As the Washington Post, New York Times, and our Twitter scrolling reported, a Kentucky-based medical laboratory, Gravity Diagnostics, was found liable by a jury for disability discrimination when it fired an employee who suffered from an anxiety disorder that caused panic attacks. As a result, the jury awarded $450,000 in damages for lost wages and emotional distress. However, it’s the series of events that prompted the employer’s actions that are truly extraordinary.
Prior to his birthday in 2019, the employee asked his employer if they could skip the festivities this year, due to his anxiety disorder. However, somewhere in that game of office telephone, the message got lost. So, on that fateful birthday, the employee walked into work, and to his horror, there awaiting him was a birthday party—in his honor. The employee’s colleagues and a banner lined Gravity Diagnostics’ break room to give him birthday wishes.
The employee quickly began to suffer a panic attack and, instead of sticking around for the celebration, grabbed his lunch and hid in his car in the parking lot. The next day, in a meeting with supervisors, the employee was chastised over his behavior during the celebration. Unfortunately, in that same meeting, the employee began to suffer a second panic attack. The parties naturally interpret what happened next differently, but the employee told his supervisors to be quiet, balled his fists, and became red-faced. Concerned by the behavior, Gravity Diagnostics promptly terminated him.
The employee sued Gravity Diagnostics for disability discrimination in response to these events. The jury found that the employee suffered an adverse employment action based on his anxiety disorder, and awarded him $150,000 in lost wages and $300,000 for emotional suffering, making this quite the expensive birthday party.
While Gravity Diagnostics intends to appeal the award, there are several lessons that employers can draw from this saga. First, what constitutes a disability under federal and state law is broad. The federal Americans with Disabilities Act and state anti-discrimination laws generally prohibit discrimination and require reasonable accommodations for disabilities, which includes mental disabilities in addition to physical ones. Additionally, as our society becomes increasingly more receptive to mental health concerns, juries across the nation will be more willing to find in favor of plaintiffs and against employers in these cases.
Second, if an employee brings specific concerns to your attention, it is important to listen and respond appropriately to those concerns. If the concern is connected in some way to the employee’s health – whether mental or physical – this becomes even more consequential. If the employee’s concern involves a request that is relatively simple and easy to grant (e.g. “please do not throw me a birthday party”), it may be best simply to agree to the request.
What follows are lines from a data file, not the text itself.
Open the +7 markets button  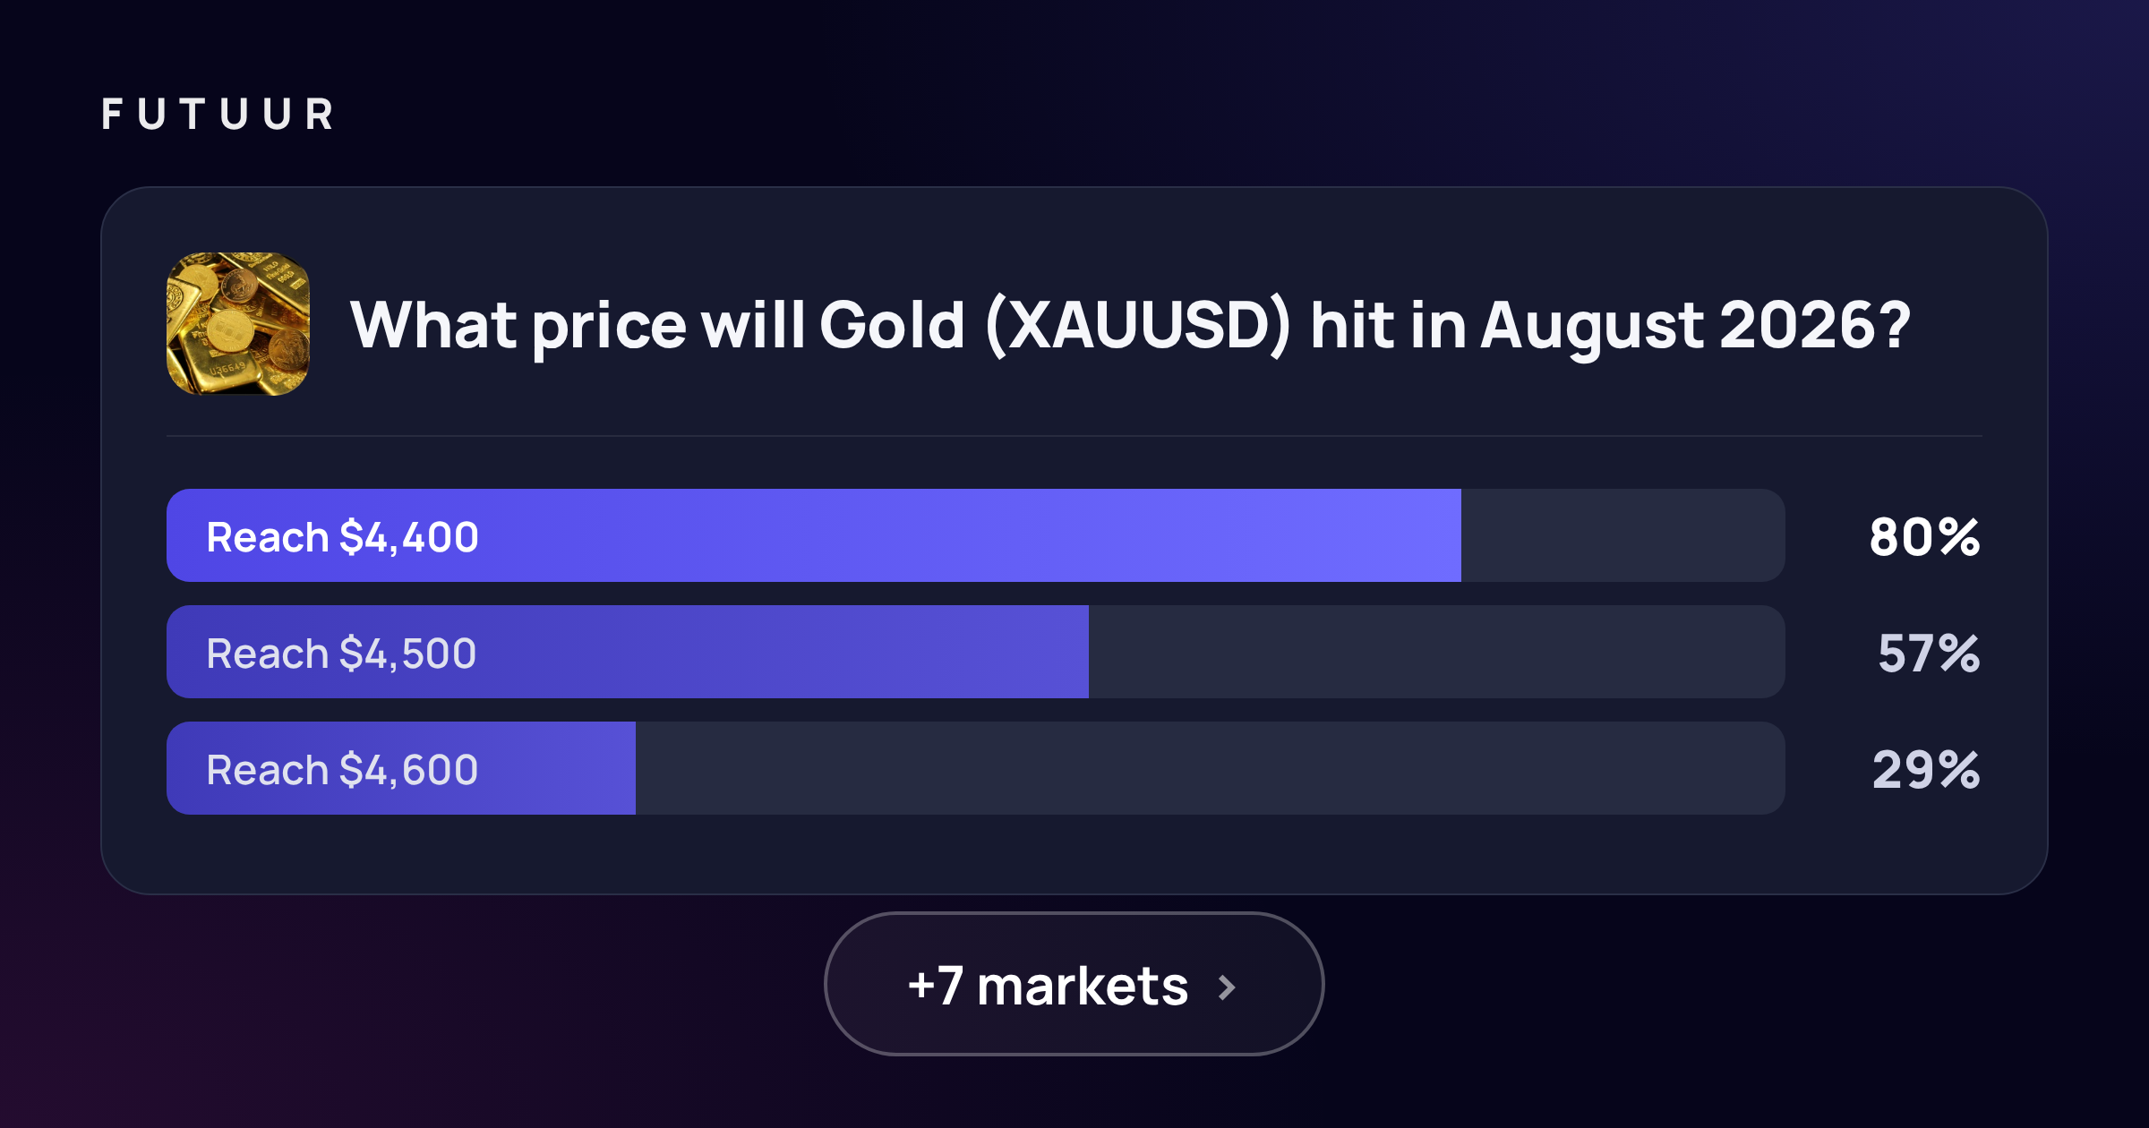click(1074, 984)
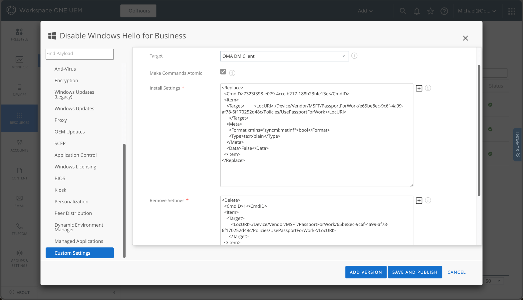Open the notifications bell

(x=417, y=11)
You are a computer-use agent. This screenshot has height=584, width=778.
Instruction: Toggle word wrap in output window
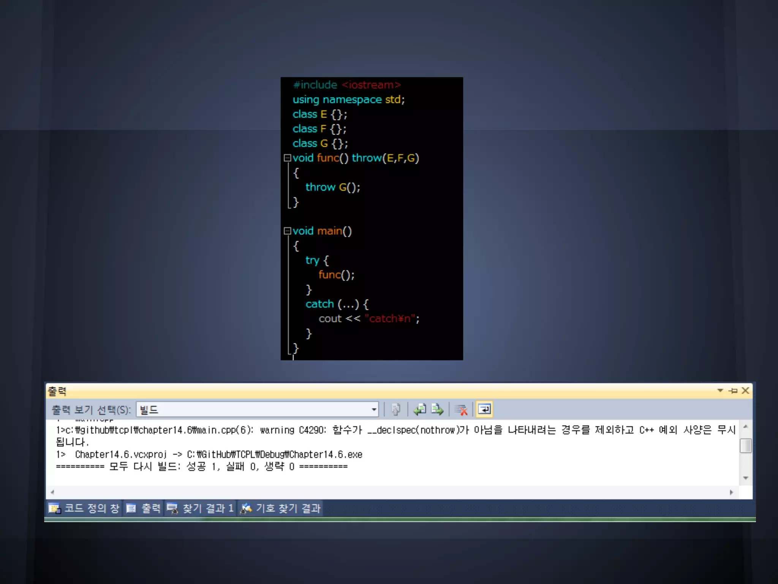click(x=484, y=409)
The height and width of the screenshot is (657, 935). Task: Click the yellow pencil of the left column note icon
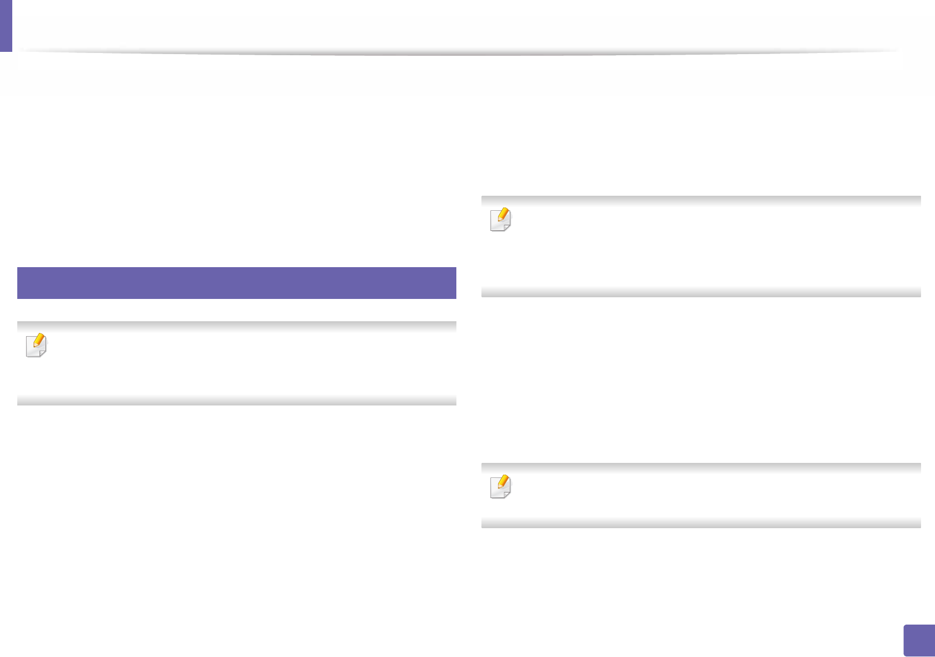[39, 340]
If it is somewhat more complicated, it may be necessary to engage in the interactive process that is required under disability discrimination laws. In this case, it was significant that the employee brought his wishes to his employer well in advance of the birthday in question.
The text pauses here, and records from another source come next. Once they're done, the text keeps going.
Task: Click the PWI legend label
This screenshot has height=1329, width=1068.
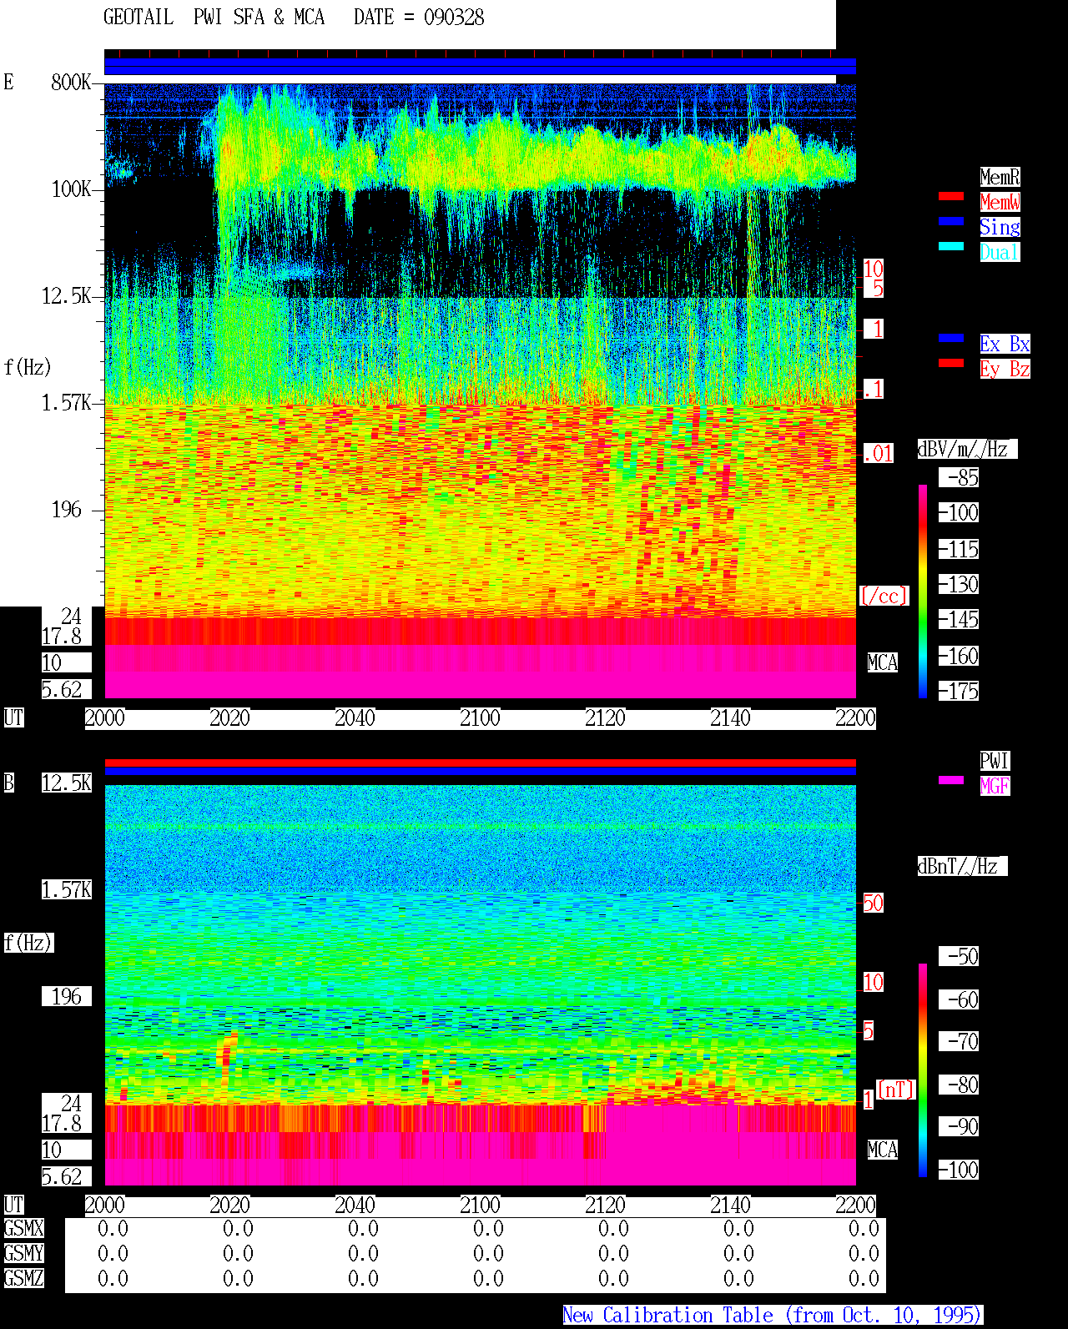Action: 995,761
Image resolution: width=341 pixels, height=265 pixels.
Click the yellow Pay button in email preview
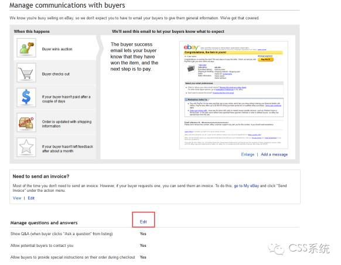(265, 59)
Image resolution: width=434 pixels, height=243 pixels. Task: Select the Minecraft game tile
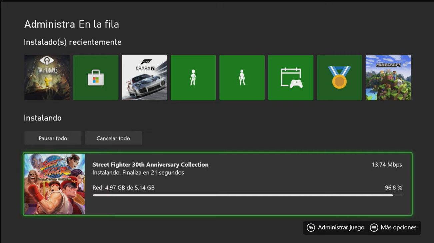coord(388,78)
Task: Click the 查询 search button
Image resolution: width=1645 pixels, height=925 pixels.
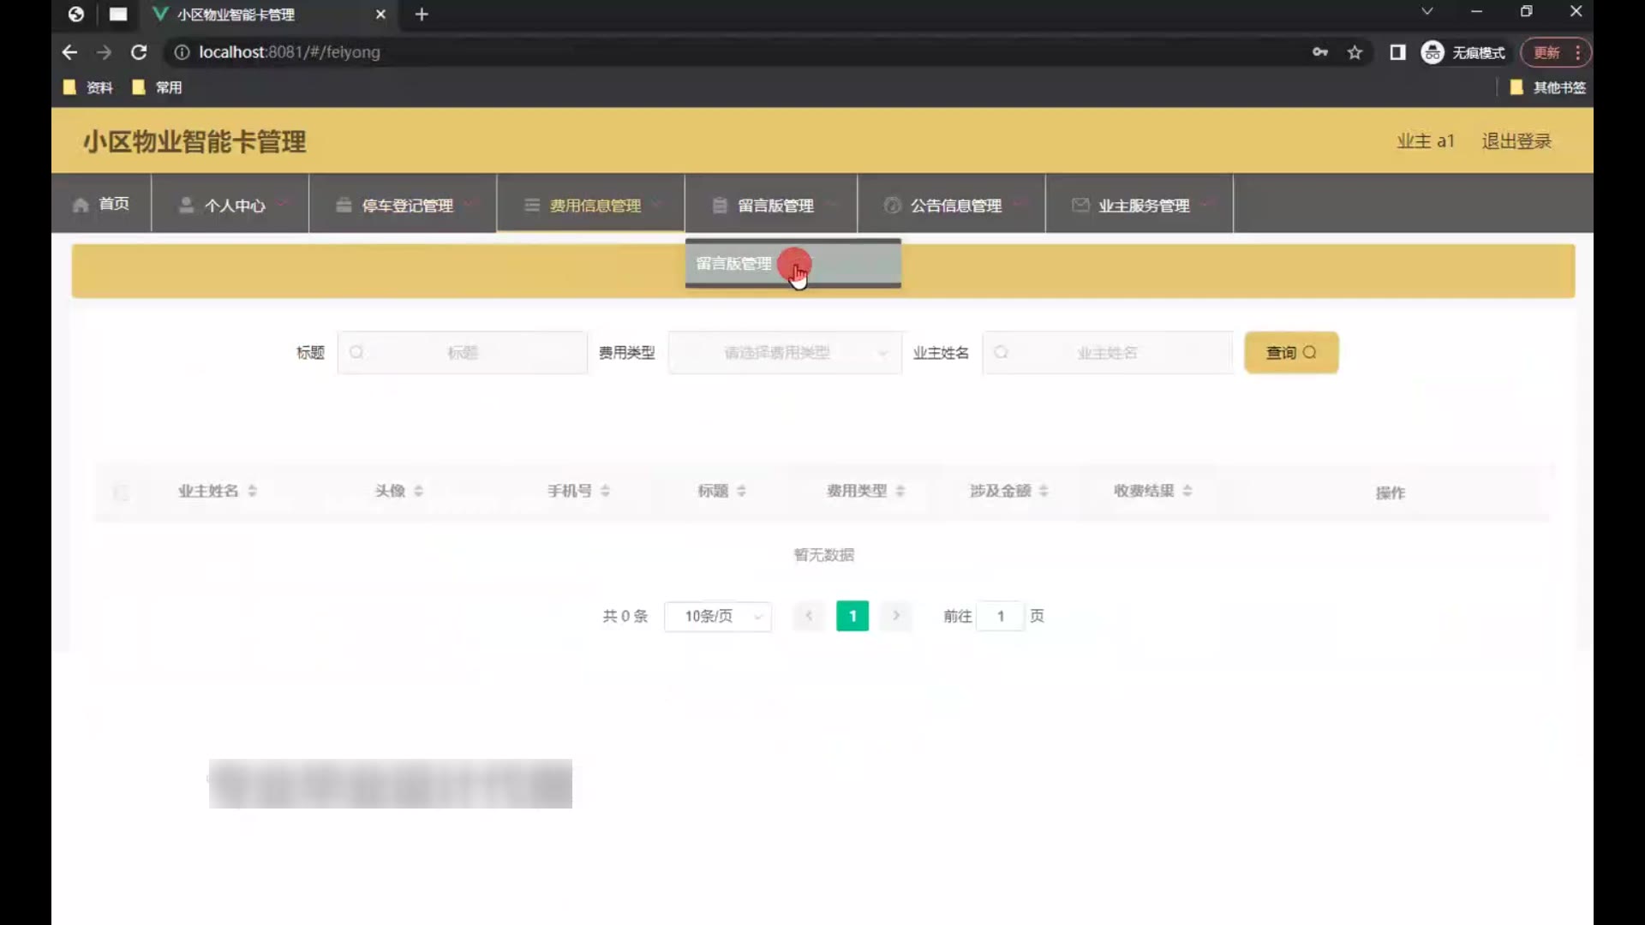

Third, and finally, confronting an employee like this can backfire. Instead of chastising the employee, this miscommunication could have served as a teaching moment for both parties. Many employees have introverted tendencies (without mental disabilities), and employers should develop ways to work with those employees. While many employers emphasize the importance of being a team player, the focus should be on how well the employee works with others, and not necessarily on how they socialize with others. Although employees should engage with their co-workers in a civil manner, not everyone is comfortable with the same type or level of social interaction or friendship in the workplace, and a wise employer will seek to engage those employees in a manner with which they are more at ease.